Records for locating items shown on screen
● ● ●
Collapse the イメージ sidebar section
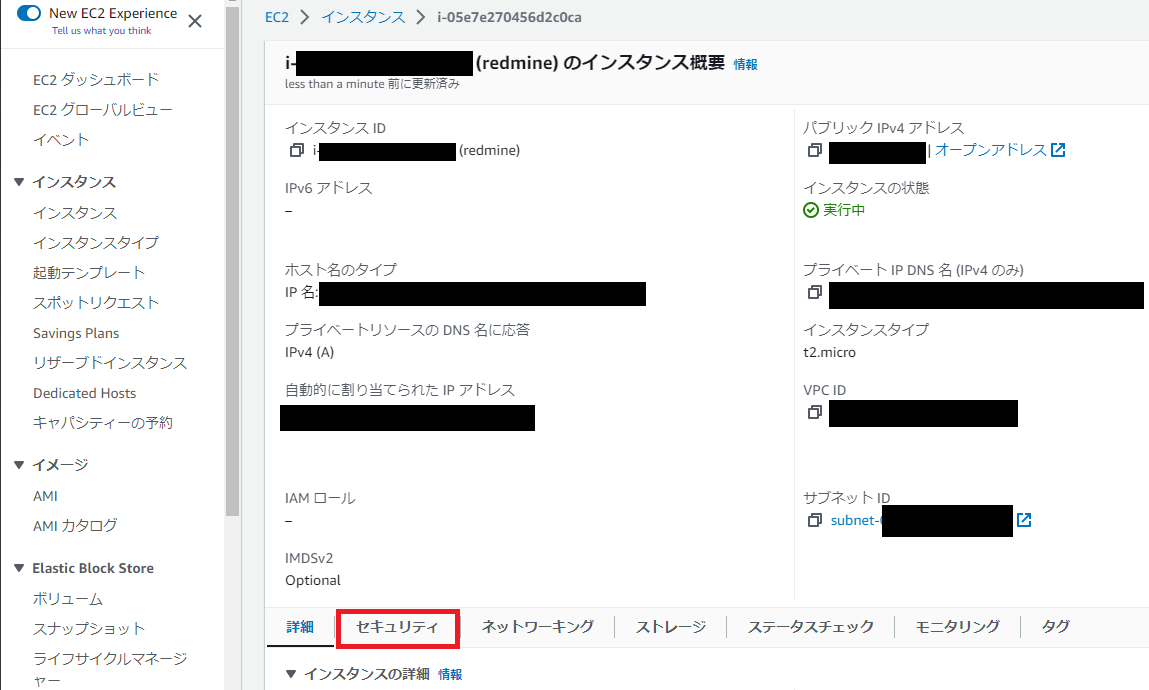 [x=19, y=465]
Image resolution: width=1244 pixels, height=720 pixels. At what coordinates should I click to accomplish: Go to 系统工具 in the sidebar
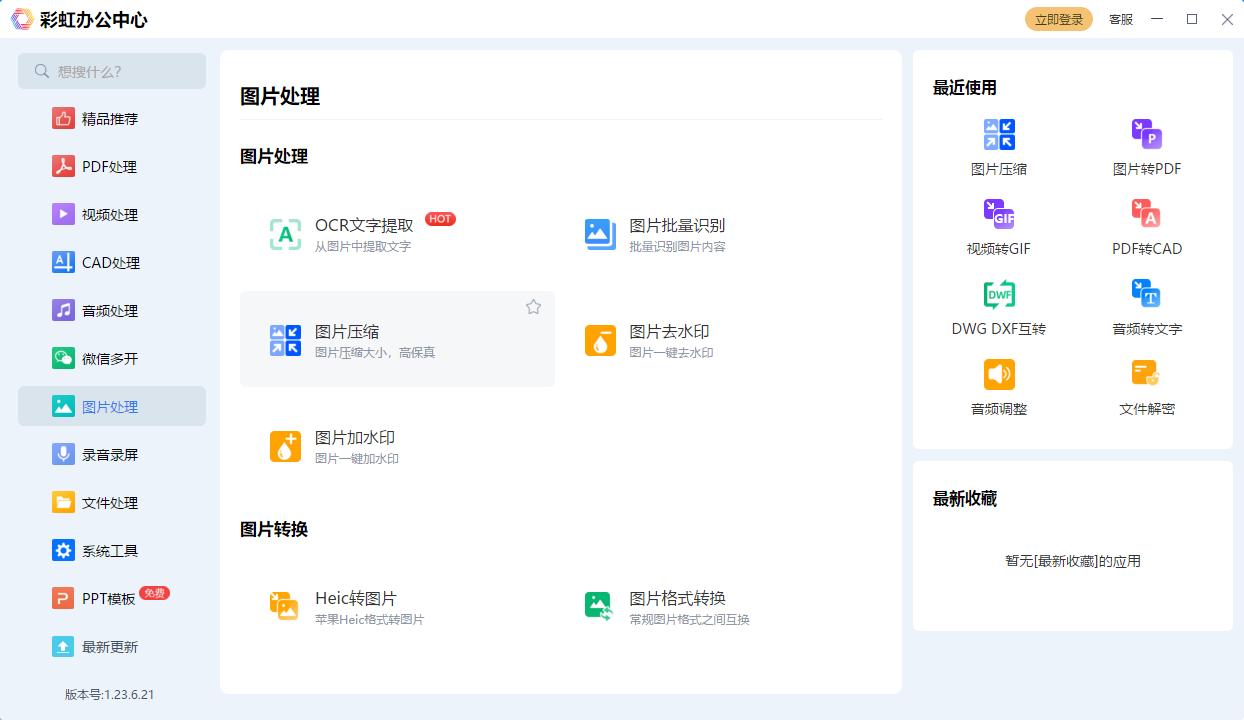[110, 550]
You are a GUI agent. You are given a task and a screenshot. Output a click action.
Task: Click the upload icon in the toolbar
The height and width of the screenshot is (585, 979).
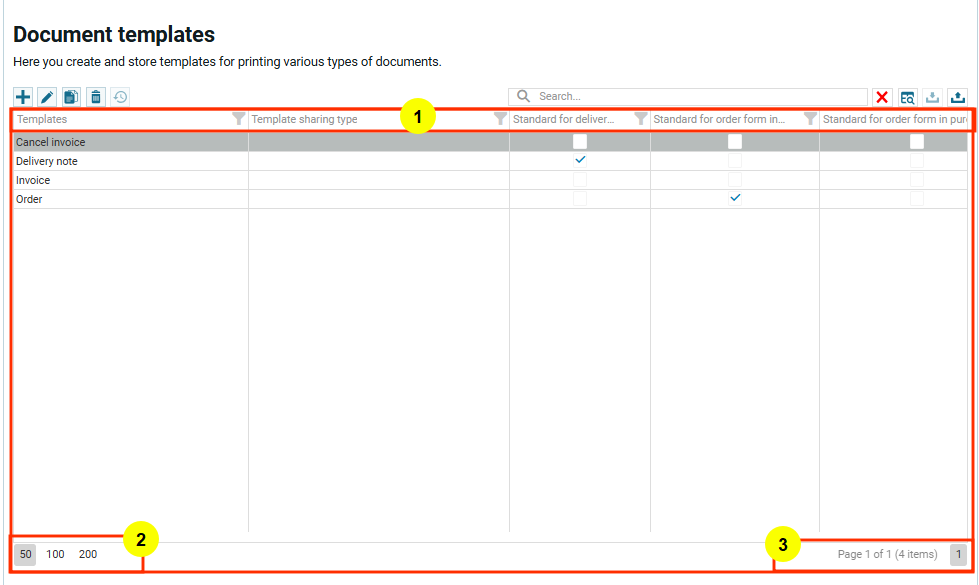coord(957,97)
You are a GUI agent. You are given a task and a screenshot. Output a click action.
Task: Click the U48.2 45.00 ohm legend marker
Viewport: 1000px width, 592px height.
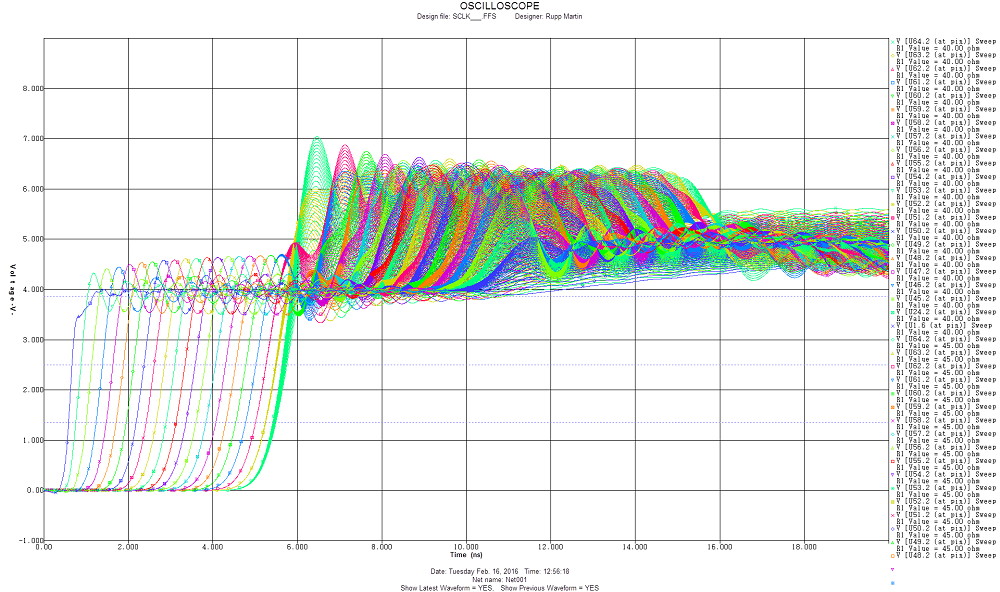[x=892, y=556]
● ● ●
TASK STATEMENT:
Copy out the records word for word, from their beginning through the line that contains "coord(957,97)". Leave the pictures out of your copy.

RESPONSE BELOW:
Collapse the イメージ sidebar section
 [x=19, y=465]
Image resolution: width=1244 pixels, height=720 pixels. At what coordinates should I click to accomplish: Go to 系统工具 in the sidebar
[110, 550]
You are a GUI agent. You are given a task and a screenshot. Output a click action.
Task: Click the upload icon in the toolbar
The height and width of the screenshot is (585, 979).
coord(957,97)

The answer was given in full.